Tuesday, April 14, 2015

New words wash ashore with my boat

If it wasn’t for lists I would never get anything done around here, although I freely admit that sometimes just having a list makes me feel I’ve accomplished something, and sometimes that means nothing the list really gets done at all. I just look it over and cross stuff off and add other things to it.

In fact on the desk beside me right now is a list I wrote in the spring of 2014. It reads, “outside tarp (not sure what that means), new patio flooring, black earth, lawn seed, rocks, cinder blocks (not sure what I was thinking about here either.)
I don’t think any of those “to-dos” were accomplished, but the list still looks good just sitting there beside my coffee cup.

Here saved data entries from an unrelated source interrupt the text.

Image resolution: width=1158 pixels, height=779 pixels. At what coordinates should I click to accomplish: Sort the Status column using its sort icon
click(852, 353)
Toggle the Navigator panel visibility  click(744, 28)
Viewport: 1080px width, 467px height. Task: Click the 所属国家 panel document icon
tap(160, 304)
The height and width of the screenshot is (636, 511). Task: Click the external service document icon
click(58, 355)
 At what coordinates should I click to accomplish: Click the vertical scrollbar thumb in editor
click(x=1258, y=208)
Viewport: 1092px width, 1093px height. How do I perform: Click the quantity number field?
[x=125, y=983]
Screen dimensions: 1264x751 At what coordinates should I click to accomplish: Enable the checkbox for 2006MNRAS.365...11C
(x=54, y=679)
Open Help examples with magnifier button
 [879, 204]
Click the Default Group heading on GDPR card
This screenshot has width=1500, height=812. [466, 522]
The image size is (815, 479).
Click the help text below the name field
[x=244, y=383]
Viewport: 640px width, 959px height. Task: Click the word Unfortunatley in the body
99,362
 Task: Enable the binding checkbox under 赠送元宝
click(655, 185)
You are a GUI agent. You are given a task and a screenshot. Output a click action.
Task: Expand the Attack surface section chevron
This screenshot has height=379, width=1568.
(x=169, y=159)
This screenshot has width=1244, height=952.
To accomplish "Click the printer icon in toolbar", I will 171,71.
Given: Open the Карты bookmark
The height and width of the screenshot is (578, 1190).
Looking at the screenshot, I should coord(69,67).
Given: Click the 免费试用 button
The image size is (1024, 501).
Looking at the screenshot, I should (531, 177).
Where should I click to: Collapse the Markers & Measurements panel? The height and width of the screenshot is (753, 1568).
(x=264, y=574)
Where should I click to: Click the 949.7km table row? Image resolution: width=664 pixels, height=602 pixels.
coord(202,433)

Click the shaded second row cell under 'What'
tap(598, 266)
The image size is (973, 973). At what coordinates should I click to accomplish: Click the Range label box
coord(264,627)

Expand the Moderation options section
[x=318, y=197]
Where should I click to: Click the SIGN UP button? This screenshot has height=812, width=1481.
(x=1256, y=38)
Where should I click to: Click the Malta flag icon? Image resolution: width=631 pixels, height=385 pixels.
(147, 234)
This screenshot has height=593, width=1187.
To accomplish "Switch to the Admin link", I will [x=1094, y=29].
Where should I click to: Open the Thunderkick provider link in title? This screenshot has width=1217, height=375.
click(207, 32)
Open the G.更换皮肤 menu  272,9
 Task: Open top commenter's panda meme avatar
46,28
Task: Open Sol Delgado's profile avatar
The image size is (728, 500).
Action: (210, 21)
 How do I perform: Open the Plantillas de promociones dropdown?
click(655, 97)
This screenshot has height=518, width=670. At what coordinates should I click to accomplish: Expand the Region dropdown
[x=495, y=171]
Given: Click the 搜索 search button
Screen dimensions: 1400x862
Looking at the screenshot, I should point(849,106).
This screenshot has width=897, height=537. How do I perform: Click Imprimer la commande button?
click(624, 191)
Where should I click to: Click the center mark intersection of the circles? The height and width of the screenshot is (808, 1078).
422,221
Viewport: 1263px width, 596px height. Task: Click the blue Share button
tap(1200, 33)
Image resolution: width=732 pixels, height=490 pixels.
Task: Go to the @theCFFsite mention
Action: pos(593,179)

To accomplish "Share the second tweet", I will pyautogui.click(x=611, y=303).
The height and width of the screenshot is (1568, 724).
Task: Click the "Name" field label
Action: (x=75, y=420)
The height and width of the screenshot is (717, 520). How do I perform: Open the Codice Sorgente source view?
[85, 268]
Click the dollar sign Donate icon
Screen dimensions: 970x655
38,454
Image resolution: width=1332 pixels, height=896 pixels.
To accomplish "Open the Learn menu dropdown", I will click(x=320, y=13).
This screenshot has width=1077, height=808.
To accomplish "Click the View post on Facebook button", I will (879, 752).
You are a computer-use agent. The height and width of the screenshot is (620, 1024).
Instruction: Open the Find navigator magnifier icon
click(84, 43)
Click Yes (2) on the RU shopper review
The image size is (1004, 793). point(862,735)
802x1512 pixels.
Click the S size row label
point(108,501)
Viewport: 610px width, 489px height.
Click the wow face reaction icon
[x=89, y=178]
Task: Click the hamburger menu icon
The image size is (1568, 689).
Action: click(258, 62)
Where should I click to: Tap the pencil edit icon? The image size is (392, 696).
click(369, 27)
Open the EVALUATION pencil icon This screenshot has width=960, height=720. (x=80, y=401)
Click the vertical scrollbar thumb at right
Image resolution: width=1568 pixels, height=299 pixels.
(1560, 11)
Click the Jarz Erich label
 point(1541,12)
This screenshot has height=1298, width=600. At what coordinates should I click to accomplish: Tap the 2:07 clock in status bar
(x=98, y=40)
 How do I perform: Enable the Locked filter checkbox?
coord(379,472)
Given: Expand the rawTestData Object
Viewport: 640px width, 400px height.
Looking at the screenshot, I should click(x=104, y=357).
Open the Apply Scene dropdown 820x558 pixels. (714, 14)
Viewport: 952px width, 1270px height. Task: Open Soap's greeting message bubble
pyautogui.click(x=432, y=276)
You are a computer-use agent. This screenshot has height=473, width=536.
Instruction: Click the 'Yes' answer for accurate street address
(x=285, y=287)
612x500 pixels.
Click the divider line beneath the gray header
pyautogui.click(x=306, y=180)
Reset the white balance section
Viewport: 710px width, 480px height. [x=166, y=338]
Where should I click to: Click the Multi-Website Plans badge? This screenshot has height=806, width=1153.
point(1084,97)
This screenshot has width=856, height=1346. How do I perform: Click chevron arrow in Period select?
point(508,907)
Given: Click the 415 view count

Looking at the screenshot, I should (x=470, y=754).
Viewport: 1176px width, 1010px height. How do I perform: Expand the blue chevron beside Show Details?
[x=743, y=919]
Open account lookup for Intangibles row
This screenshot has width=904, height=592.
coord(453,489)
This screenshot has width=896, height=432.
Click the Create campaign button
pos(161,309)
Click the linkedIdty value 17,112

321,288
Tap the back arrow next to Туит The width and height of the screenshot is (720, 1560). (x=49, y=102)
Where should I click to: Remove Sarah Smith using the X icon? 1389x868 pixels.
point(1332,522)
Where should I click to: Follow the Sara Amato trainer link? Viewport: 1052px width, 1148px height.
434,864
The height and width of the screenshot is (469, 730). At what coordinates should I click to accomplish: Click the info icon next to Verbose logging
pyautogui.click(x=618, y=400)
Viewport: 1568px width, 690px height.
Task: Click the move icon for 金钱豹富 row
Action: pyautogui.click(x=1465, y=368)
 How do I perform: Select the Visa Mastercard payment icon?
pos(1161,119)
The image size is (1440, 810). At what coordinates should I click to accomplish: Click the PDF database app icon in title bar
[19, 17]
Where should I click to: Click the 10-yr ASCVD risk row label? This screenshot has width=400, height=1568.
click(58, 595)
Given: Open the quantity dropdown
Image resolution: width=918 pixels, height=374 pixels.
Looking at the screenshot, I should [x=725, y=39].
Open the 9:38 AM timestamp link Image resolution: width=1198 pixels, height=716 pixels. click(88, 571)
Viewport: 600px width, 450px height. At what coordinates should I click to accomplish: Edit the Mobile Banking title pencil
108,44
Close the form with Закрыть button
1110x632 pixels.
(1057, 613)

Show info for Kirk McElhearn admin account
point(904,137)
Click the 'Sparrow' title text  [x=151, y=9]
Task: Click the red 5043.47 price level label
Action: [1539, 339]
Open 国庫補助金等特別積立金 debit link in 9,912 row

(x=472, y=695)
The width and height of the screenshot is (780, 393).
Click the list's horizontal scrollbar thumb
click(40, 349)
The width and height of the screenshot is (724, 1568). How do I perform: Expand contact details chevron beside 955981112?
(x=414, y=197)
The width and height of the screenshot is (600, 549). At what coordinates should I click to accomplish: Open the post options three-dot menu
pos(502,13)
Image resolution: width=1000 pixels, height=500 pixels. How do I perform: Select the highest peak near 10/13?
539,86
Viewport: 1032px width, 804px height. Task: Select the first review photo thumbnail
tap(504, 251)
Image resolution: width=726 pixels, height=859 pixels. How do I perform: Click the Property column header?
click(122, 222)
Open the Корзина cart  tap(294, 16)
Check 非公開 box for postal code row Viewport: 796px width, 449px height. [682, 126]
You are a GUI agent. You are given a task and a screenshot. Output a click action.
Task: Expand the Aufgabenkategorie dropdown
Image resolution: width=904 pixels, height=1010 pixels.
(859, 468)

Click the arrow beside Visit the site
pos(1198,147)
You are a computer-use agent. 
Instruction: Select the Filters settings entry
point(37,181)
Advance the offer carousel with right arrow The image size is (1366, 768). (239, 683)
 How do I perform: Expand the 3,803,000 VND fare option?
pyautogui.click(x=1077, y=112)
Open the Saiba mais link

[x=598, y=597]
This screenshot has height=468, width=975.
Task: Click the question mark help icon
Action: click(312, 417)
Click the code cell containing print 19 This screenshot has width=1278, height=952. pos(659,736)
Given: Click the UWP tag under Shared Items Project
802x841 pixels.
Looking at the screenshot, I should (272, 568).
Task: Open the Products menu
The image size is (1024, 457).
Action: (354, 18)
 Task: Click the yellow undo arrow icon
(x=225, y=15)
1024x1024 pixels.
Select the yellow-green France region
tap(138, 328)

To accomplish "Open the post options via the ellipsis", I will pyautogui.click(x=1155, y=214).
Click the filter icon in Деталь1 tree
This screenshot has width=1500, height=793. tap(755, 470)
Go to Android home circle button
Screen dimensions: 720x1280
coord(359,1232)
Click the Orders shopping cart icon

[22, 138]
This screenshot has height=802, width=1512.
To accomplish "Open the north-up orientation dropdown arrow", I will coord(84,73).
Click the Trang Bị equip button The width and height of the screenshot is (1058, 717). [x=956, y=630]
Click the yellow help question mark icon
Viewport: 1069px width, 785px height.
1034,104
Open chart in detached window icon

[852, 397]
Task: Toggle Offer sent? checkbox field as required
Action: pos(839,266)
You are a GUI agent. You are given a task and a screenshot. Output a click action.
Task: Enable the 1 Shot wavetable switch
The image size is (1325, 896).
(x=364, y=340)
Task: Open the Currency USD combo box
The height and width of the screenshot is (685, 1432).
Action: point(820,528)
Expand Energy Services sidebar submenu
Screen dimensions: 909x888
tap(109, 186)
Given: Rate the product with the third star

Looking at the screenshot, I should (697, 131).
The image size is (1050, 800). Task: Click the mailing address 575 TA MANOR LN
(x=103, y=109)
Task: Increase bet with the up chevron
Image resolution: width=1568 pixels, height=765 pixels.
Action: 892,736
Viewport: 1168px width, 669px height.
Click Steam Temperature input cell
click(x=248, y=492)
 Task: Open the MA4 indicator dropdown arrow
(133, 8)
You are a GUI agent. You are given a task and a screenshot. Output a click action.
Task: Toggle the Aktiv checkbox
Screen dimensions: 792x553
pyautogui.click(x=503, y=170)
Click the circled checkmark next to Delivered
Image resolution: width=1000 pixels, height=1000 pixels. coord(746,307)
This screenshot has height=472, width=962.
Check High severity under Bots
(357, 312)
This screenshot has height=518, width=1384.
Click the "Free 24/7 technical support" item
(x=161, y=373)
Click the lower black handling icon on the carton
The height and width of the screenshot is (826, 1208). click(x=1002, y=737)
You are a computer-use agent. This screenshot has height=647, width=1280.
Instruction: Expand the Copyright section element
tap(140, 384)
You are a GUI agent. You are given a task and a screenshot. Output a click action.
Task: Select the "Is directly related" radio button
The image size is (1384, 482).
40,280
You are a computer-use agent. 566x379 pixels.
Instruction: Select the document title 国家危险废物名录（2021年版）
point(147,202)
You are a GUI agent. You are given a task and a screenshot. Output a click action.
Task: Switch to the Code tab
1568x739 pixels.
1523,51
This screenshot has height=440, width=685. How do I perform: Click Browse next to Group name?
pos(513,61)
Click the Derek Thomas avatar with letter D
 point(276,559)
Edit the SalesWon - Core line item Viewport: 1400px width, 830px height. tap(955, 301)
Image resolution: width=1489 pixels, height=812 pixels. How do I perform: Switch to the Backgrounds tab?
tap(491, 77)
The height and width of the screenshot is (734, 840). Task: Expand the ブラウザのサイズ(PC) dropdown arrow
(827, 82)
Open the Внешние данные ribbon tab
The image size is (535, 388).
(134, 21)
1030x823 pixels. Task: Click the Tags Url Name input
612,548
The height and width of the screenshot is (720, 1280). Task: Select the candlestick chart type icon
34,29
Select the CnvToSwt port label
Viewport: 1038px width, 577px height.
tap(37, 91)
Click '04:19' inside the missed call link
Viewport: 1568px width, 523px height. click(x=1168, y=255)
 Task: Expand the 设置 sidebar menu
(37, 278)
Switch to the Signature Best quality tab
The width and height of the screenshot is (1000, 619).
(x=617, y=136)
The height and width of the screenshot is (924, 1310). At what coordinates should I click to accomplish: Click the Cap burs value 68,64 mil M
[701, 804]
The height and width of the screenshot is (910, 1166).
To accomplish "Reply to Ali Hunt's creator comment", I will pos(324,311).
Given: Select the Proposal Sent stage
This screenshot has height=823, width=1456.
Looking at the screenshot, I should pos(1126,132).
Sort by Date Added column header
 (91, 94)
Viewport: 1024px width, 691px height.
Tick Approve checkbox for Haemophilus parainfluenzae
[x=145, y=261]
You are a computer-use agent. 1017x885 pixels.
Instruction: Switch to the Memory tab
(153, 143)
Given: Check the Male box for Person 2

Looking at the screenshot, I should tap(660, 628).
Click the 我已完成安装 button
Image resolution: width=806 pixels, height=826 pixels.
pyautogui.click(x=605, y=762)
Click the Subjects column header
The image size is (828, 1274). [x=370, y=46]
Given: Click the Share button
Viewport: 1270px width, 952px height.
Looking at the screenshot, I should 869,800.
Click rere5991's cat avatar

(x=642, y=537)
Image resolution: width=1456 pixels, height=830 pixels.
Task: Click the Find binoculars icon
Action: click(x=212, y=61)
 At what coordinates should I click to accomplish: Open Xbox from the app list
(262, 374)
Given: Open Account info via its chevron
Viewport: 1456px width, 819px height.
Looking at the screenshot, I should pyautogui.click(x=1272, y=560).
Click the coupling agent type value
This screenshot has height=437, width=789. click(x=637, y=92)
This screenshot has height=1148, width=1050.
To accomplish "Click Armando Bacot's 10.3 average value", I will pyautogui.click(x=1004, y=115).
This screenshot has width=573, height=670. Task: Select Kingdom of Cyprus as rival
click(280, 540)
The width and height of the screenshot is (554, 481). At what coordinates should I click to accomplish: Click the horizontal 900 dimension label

I have lists on the go for spring projects inside the house and out, including a separate one for basement, one for the barn, one for interior painting projects, and one for my garden and flowerbeds.

Of course I now have project lists on the go for my sailboat including a list of questions about what exactly it is that I’m looking for, how to spell it, and what the heck it means. 

Now if I could just learn how to carry on a proper sailboat conversation about it all!

“There are no such things as ropes on a sailboat,” a fellow sailor recently said to me, chuckling over something I’d said. Indeed. They are “sheets,” and no, they won’t double as bed cover for my tired aching skeleton at the end of day on the lake.

A “hatch” is not what comes after the chicken egg, and there is no “front” and “back” of a sailboat nor is there a “right or left” and “port” sadly not a reference to a fortified wine.

“Starboard” is not a term used by Captain James Kirk. “Winch” is not slang for wince and “Aft” is not slang for after. “22” is not a rifle, it is the length in feet of my sailboat. 

“Main” is not a street and the good ol’ “red, white and blue” is not a reference to the U.S. flag. It is the electrical schematics on my boat that I am determined to learn how to read and how to fix.

The “head” is not what is on my shoulders. It’s is the “go-to” for bathroom relief. Curtain please.

“Whisker pole” is not some guy’s beard hair glued to a cedar post and “tiller” is not a garden tool. “Tang” is not a drink; “pulpit” is not from whence the church minister gives his sermon. 

“Gooseneck” is not that which I would love to throttle for pooping in my farmyard and a “traveler” is not the guy on the highway looking to hitchhike. 

“Tell tales” are not the little children in your life who like to out their siblings for misbehaving. “Tang” is not a drink and “block” is not something even remotely related to me during those times when I can’t think of something to write about.

I wonder if chocolate is in the sailing supply manual?  It will be when I’m done.